I have a basket full of crafts, watercolor books, stamps, glue, fingerpaints galore. I stock up on these projects for a rainy day or the eternity that is January through April. When the kids are bored and the time is right, I propose what I imagine will be a highlight in our cabin fever days: “Want to paint?”
I imagine their joyful, “Yes!” their jumping up and down, their million-dollar smiles.
I get, “No thanks. Do you want to play butt tag?”
It’s not always “butt tag.” But it is always some strange iteration of the same—”turbo dud,” “point shoot” or “sleep monster.” I say, “What’s that one?” The kids reply, “You know, that one where you take that ball shooter and I stand here and you try to hit me in the face?” These are games, you see. Real games to our kids that they think everyone knows. The only thing incorrect about their statement above is the word “you.” I am being mistakingly heaped into the “you” that means the collective parent, MomAndDad, the in-charge ones in the house. It’s a pairing I’m flattered to be heaped into—they don’t think of us as the boring one and the fun one. We are both given credit for the crazy fun involved in the shenanigans of hallway games. But in the interest of total and complete honesty, I cannot take any credit for the invention of butt tag.
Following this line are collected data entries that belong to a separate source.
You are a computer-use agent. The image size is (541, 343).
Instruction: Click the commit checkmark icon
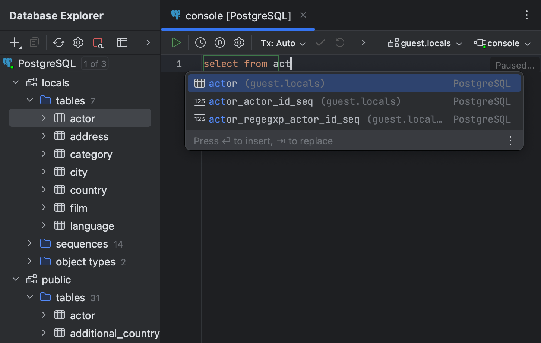point(320,43)
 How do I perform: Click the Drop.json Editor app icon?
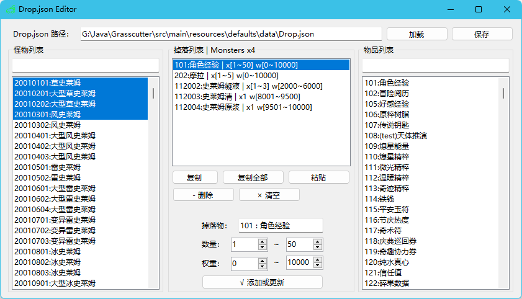click(9, 9)
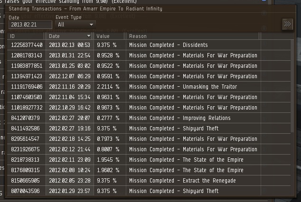Sort transactions by the Value column header
Screen dimensions: 301x202
tap(109, 36)
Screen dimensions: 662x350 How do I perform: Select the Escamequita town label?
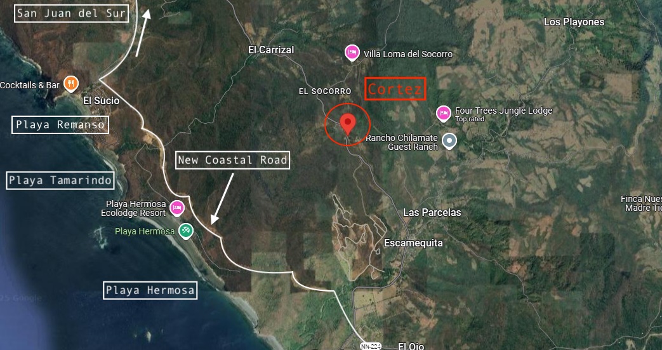pos(413,243)
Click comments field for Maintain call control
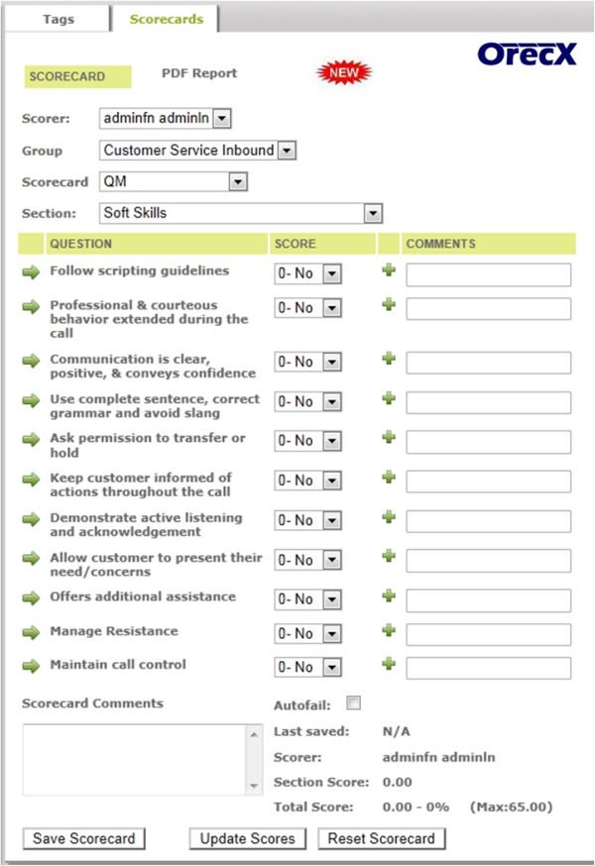595x866 pixels. pyautogui.click(x=488, y=668)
I don’t play these games with them—I am the craft hoarder, the reader of books, the one who proposes the things that they say “no” to. My arsenal includes things we can see and name—paper, glue, markers, words on a page. The “you” in the sentence that begins “You know, the one where you…” is the creator of games, the repairer of boredom, the conjurer of fun from nothingness. The kids have been blessed with a fun dad.
There is an art to imaginative fun I don’t possess. I should have known this when my son, Wally V, got his first action figure set when he was around two. It was a Toy Story set with some aliens, Buzz, Woody, and a backdrop. He wanted to play with it the first day we had it, and my husband was at work. I picked up some guys and started sending them through the backdrop. My son followed my lead. Then we had an awkward conversation between the aliens.
Me: “Hi, how are you?”
Two-year-old WV: “How are you?”
Me: “No, you have to answer first, then…oh nevermind.”
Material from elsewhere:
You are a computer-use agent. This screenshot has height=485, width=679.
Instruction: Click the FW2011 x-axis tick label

That was all we had. We played for two minutes and we were done. I couldn’t think of anything else to do with them. Fast forward to husband Wally’s return later in the day, and the aliens were suddenly on adventures, doing flips, fighting with bad guys, playing butt tag—a world was unlocked that expanded out and out and out leading to current day, where 5-year-old Wally V spends 2-3 hours a day with his Lego guys and action figures hosting epic, movie-length battles and storylines that take place on what I would call the activity table in his room, but he would call some otherworld where Ninja Turtles and knights and Captain America and mummies co-exist and everything is awesome. This is where being the son of a fun dad will take you.
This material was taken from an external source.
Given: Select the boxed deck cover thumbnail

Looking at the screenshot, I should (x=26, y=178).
There is no guarantee that this is where the child of a fun dad will go. I actually also had a fun dad. My mom was the choir director at our church growing up, which left my dad in charge of getting us ready on Sundays. For some reason, probably because it was a cold winter’s day and the three of us elementary-school-age kids had been cooped up too long, he decided that it was “fun with catalogs” day.
He gave us the JC Penney catalog, opened it to the jewelry page, and let us pick out what we liked. Then he cut it out for us and taped it on. So we showed up at church dressed in our Sunday best, glammed up with our taped-on paper watches, rings, and necklaces—frugal and fancy.
And here I am, a parent, and not the fun one. But how can I compete? And why would I want to? This is not a case of good cop/bad cop—he might be Sgt. SuperFun, but that doesn’t make me Lt. BoringPants. Instead, I’m Captain MeTime. Behind every fun dad, there is a mom who is getting stuff done. I don’t know the rules to butt tag, because while they are playing, I am doing the satisfying act of checking things off my list with the beautiful background noise of their squeals and giggles.
When you have little ones, it is a parenting truth that the one doing the dishes after dinner is the one taking the break. And during some epic hallway games, I might just be found in another room sneaking a few pages from a book or a few minutes of some delicious mind-numbing TV or a few sips of wine with my eyes closed and my brain turned off because I have put in my 11 hours and I am done. It might be even more of a blessing to be the wife of a husband who is a fun dad.
The best news is, this gift is not lost on the kids. When Wally V was 3, he asked his dad, “Why are you so fun?” I would venture to guess that is one of the best questions he will ever be asked. And the answer is simple—because you are two lucky, lucky kids. Now go play some butt tag.